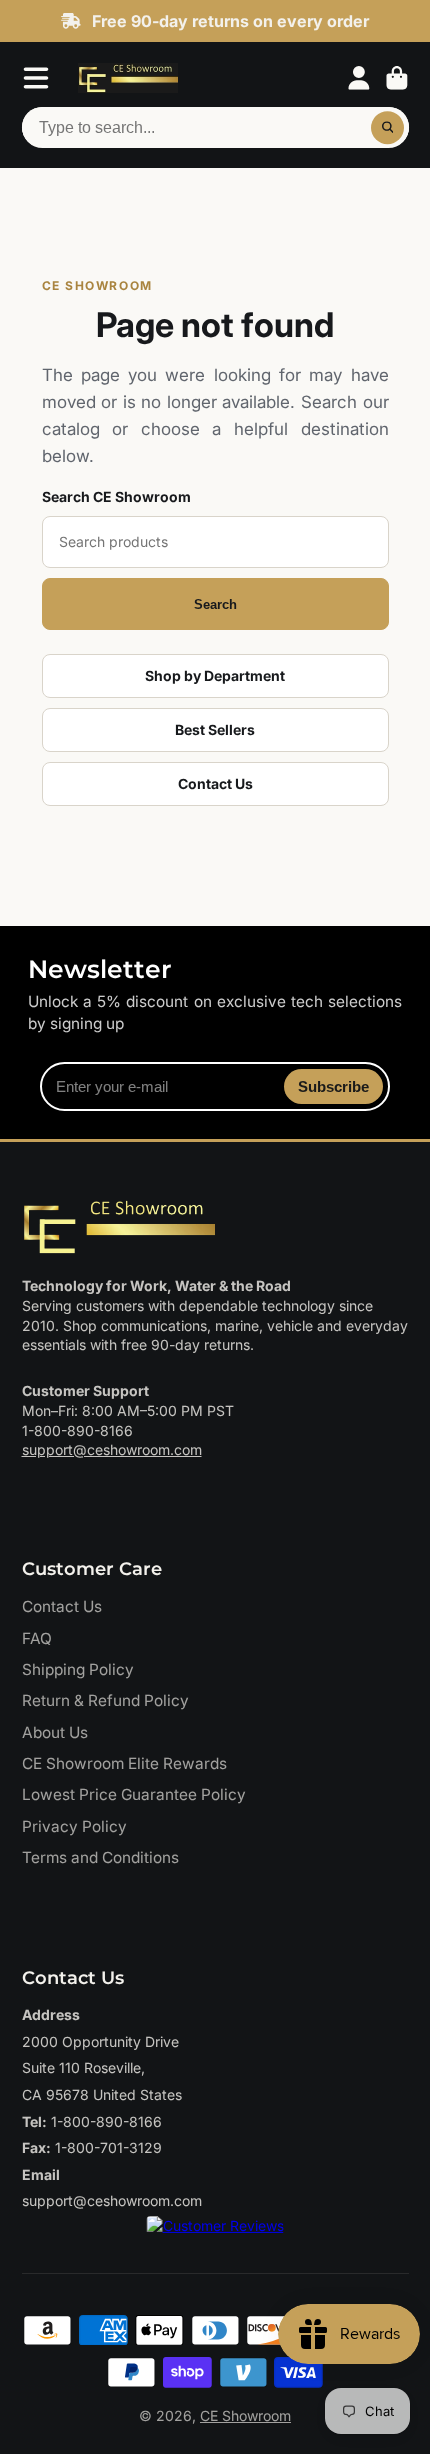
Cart (397, 78)
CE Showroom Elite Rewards (124, 1763)
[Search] (388, 128)
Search (215, 604)
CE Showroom (245, 2415)
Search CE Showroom (116, 496)
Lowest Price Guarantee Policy (134, 1794)
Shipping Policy (78, 1669)
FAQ (37, 1638)
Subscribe (333, 1086)
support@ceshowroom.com (112, 1449)
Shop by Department (215, 675)
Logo (128, 78)
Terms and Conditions (100, 1857)
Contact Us (215, 783)
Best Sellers (215, 729)
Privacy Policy (74, 1826)
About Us (55, 1732)
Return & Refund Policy (105, 1700)
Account (359, 78)
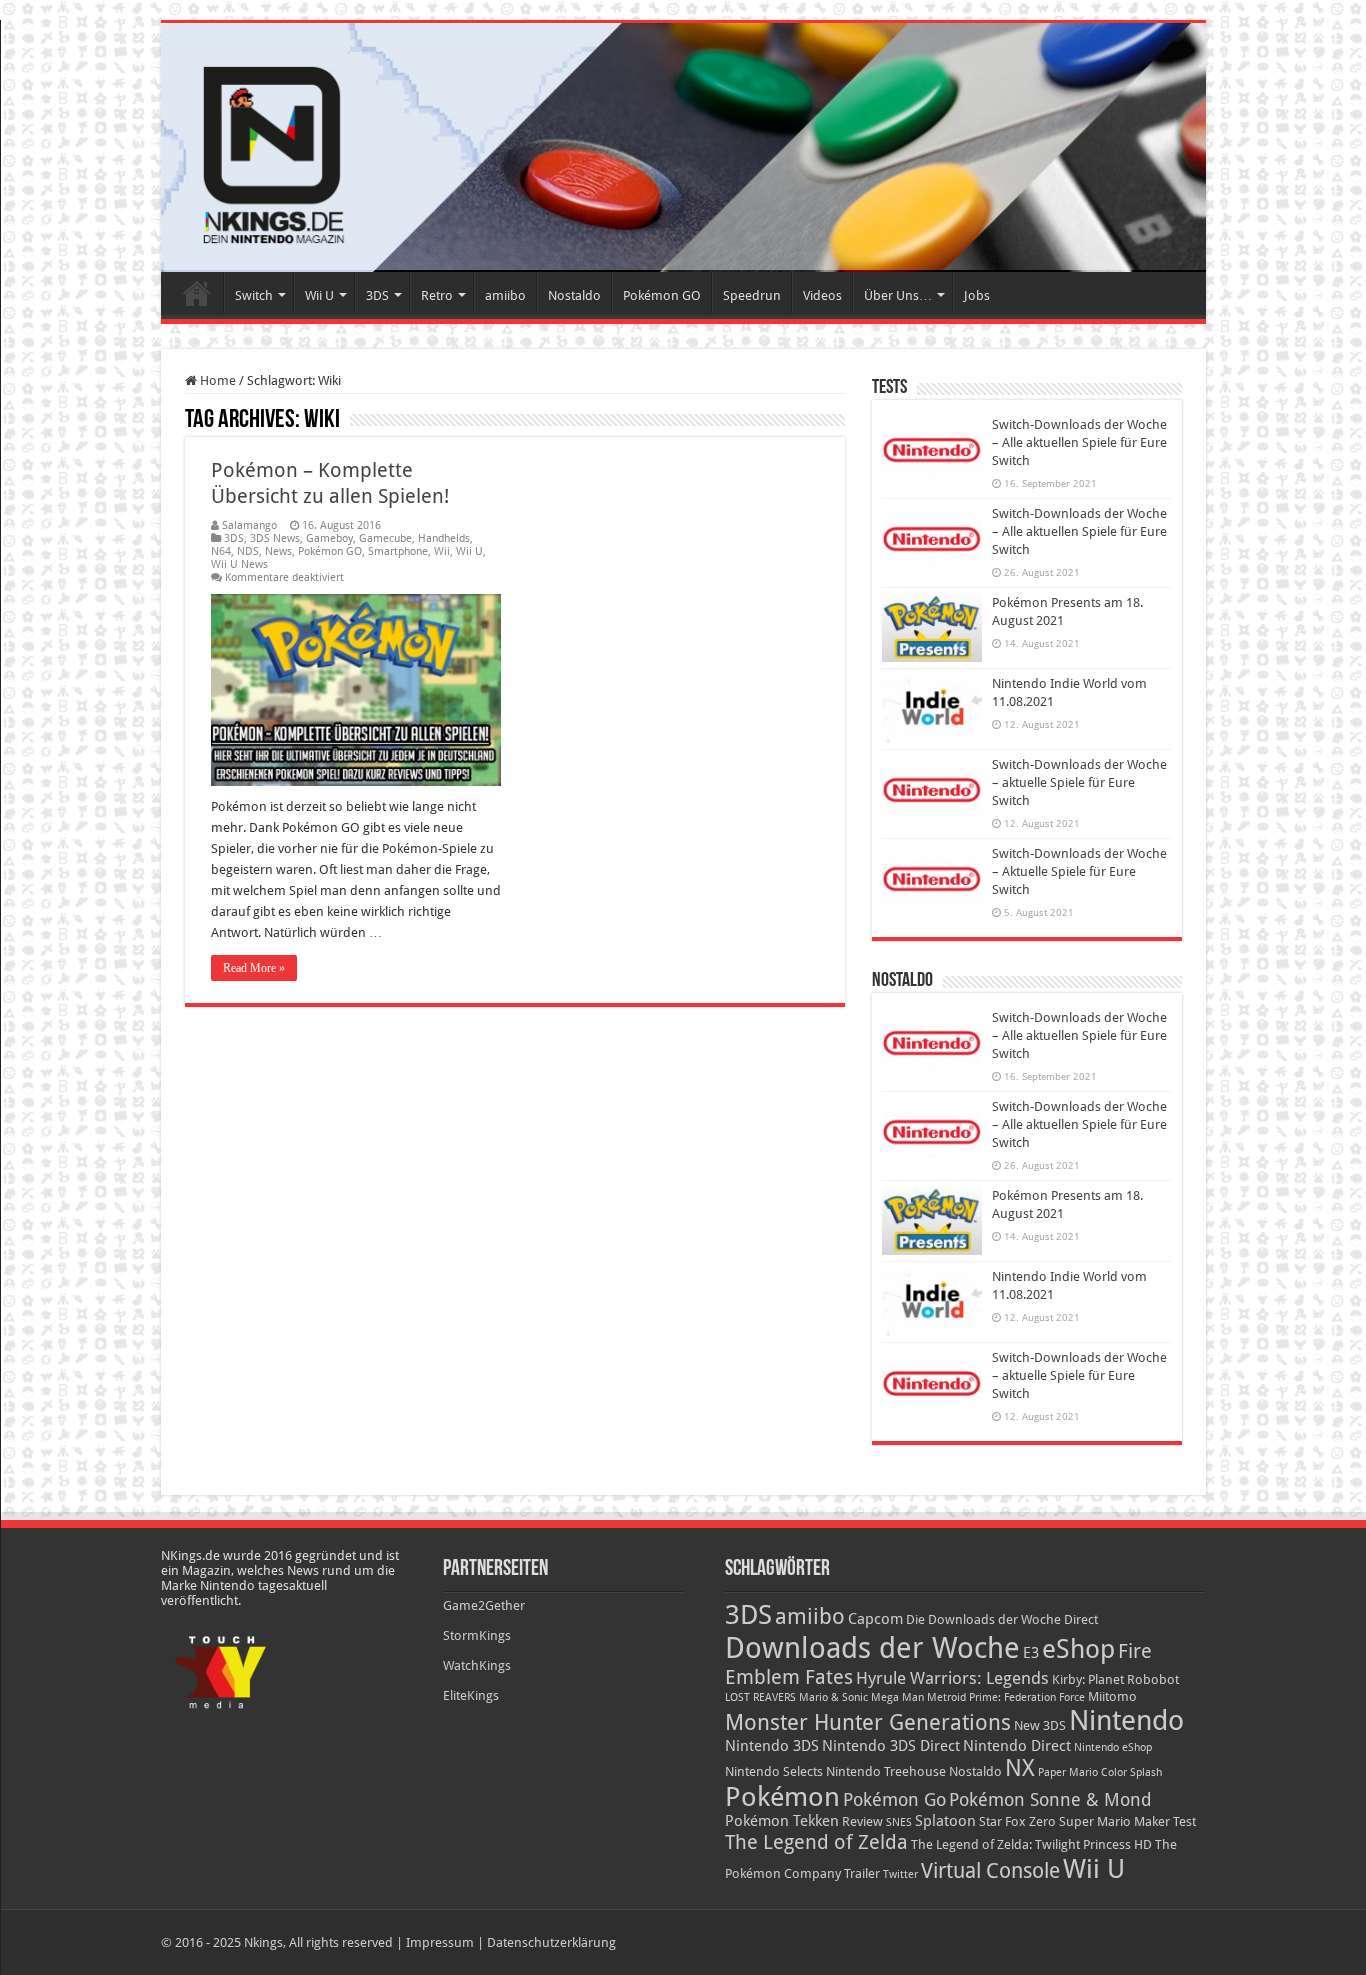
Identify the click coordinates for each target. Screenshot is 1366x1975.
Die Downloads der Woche (983, 1619)
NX (1020, 1768)
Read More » (254, 968)
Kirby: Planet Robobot (1115, 1679)
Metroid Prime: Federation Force (1006, 1697)
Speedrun (752, 295)
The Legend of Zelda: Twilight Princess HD (1031, 1844)
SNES (899, 1822)
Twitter (900, 1874)
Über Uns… (898, 295)
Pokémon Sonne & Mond (1050, 1800)
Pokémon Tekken (782, 1821)
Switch (254, 295)
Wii (442, 551)
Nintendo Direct (1017, 1746)
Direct (1081, 1619)
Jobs (977, 295)
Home (197, 293)
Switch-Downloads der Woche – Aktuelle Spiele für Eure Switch (1079, 871)
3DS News (275, 538)
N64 (221, 551)
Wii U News (239, 564)
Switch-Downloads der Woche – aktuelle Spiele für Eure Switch (1079, 782)
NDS (248, 551)
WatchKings (477, 1665)
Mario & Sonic (833, 1697)
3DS (377, 295)
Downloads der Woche (872, 1648)
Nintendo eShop (1113, 1747)
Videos (822, 295)
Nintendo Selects (774, 1771)
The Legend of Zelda (816, 1842)
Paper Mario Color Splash (1100, 1772)
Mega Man (897, 1697)
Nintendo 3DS (772, 1746)
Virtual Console (990, 1871)
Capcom (875, 1619)
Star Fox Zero (1017, 1821)
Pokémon (782, 1796)
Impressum (440, 1942)
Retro (437, 295)
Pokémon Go (894, 1800)
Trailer (862, 1873)
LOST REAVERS (760, 1697)
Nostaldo (574, 295)
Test (1184, 1821)
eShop (1078, 1649)
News (278, 551)
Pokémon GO (662, 295)
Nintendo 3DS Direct (891, 1746)
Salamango (249, 525)
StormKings (477, 1635)
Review (862, 1821)
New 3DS (1040, 1725)
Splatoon (945, 1821)
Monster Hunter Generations (868, 1722)
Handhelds (444, 538)
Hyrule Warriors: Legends (952, 1678)
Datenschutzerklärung (551, 1942)
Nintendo (1126, 1720)
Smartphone (398, 551)
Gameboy (329, 538)
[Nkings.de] (683, 147)
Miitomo (1112, 1696)
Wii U (319, 295)
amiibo (505, 295)
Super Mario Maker (1114, 1821)
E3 (1031, 1653)
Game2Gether (484, 1605)
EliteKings (471, 1695)
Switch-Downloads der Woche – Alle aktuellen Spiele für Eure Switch (1079, 442)
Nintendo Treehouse (886, 1771)
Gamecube (385, 538)
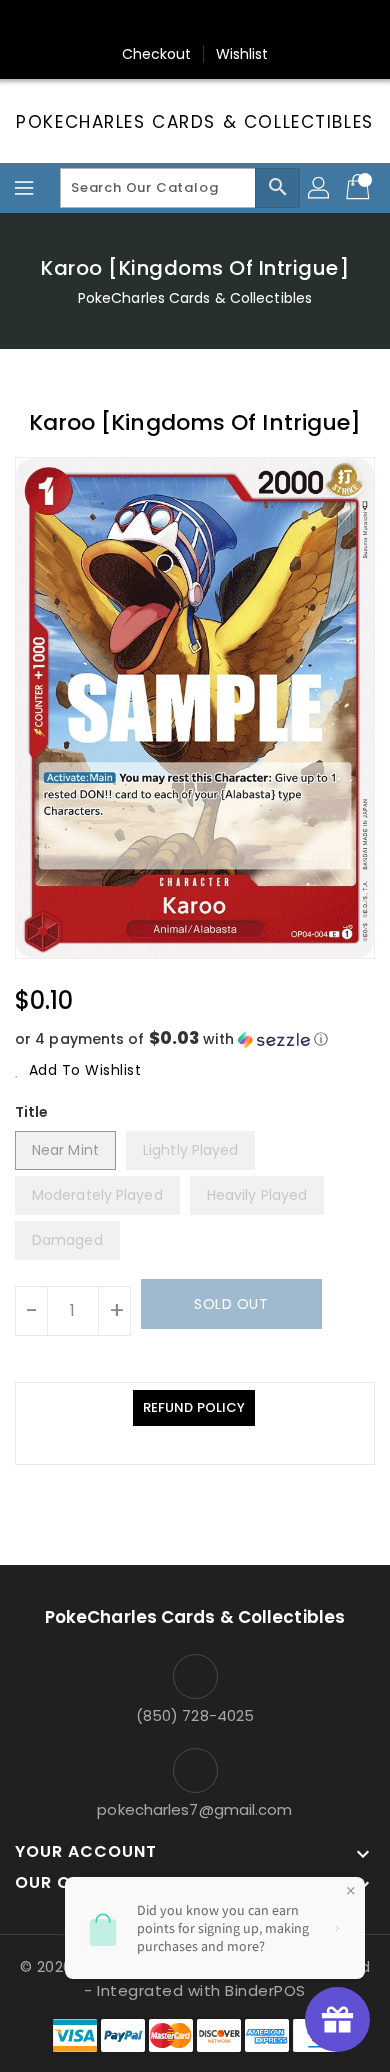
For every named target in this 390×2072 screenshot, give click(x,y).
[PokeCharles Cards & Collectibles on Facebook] (100, 23)
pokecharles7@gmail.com (194, 1809)
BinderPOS (265, 1990)
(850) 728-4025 (195, 1715)
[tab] (194, 1408)
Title (32, 1112)
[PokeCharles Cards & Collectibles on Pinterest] (176, 23)
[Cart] (360, 188)
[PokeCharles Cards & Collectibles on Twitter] (138, 23)
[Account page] (320, 188)
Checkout (157, 54)
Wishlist (242, 54)
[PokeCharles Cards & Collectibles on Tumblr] (252, 23)
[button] (195, 1039)
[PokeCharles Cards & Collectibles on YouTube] (290, 23)
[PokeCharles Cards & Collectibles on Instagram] (214, 23)
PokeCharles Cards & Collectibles (194, 122)
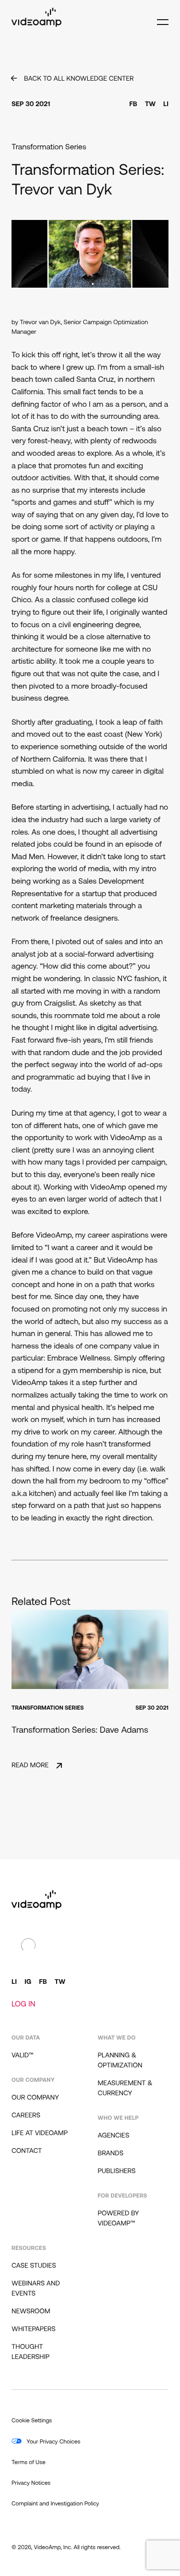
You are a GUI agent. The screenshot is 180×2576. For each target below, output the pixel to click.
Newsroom (31, 2311)
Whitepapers (34, 2329)
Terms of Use (29, 2463)
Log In (24, 2004)
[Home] (36, 25)
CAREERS (26, 2115)
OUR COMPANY (35, 2098)
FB (133, 104)
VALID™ (23, 2055)
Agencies (114, 2135)
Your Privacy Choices (52, 2442)
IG (27, 1982)
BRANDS (111, 2153)
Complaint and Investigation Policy (55, 2504)
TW (150, 104)
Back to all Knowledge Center (79, 79)
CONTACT (27, 2151)
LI (165, 104)
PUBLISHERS (117, 2171)
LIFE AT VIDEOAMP (40, 2133)
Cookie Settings (32, 2421)
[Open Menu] (160, 18)
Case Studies (34, 2266)
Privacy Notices (31, 2483)
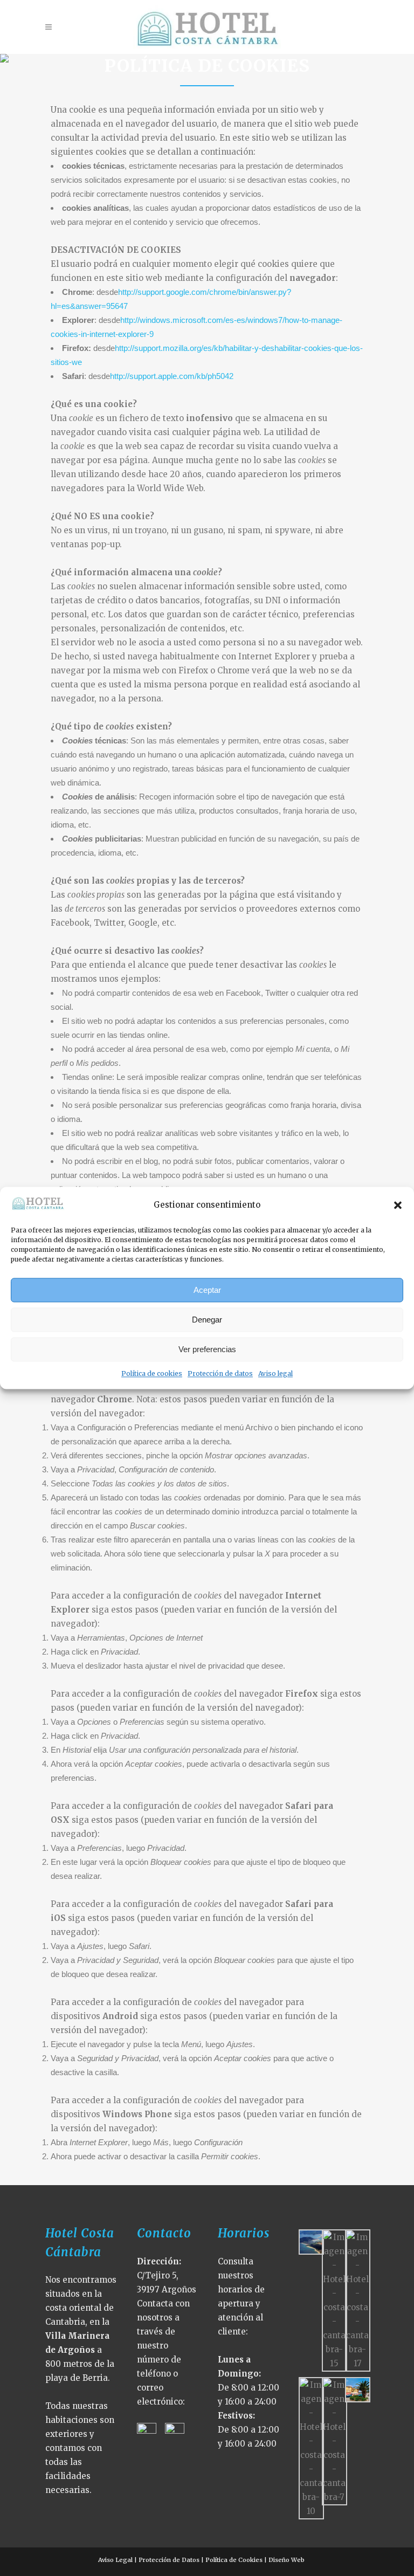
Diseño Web (288, 2560)
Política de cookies (151, 1374)
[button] (397, 1205)
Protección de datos (220, 1374)
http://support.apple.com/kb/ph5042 (171, 376)
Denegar (207, 1319)
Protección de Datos (169, 2560)
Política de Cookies (234, 2560)
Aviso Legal (115, 2560)
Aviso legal (275, 1374)
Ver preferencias (207, 1349)
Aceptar (207, 1289)
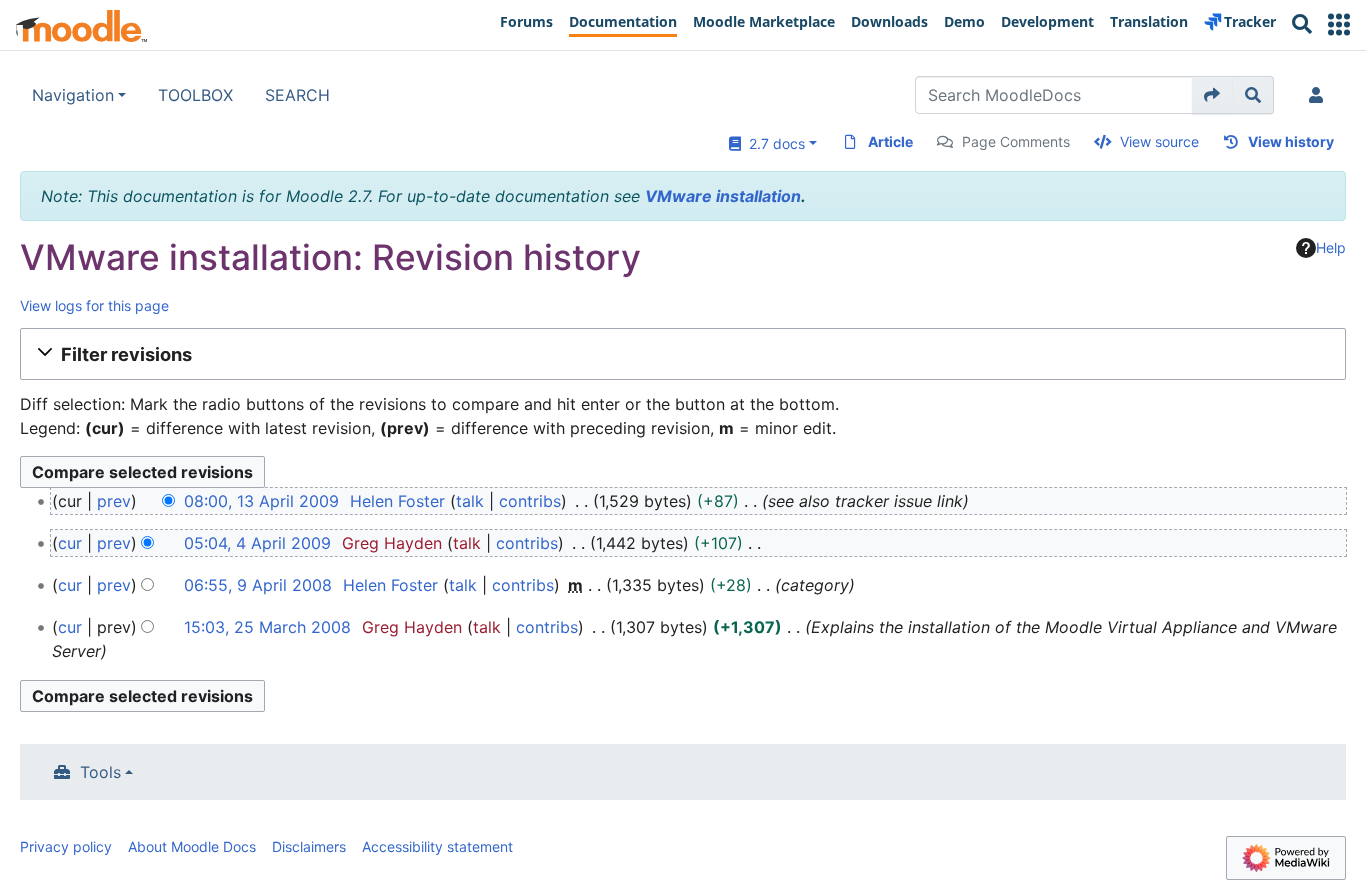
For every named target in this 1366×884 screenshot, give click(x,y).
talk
────────────────────
-- Exercise directions --
Starting at the line containing "LIFE AT VIDEOAMP (40, 2133)" and stopping at the line containing "Ver preferencias (207, 1349)", output every line above exactly, both ends included, with pictures omitted.

-- Result --
LIFE AT VIDEOAMP (40, 2133)
Cookie Settings (32, 2421)
[Open Menu] (160, 18)
Case Studies (34, 2266)
Privacy Notices (31, 2483)
Diseño Web (288, 2560)
Política de cookies (151, 1374)
[button] (397, 1205)
Protección de datos (220, 1374)
http://support.apple.com/kb/ph5042 (171, 376)
Denegar (207, 1319)
Protección de Datos (169, 2560)
Política de Cookies (234, 2560)
Aviso Legal (115, 2560)
Aviso legal (275, 1374)
Ver preferencias (207, 1349)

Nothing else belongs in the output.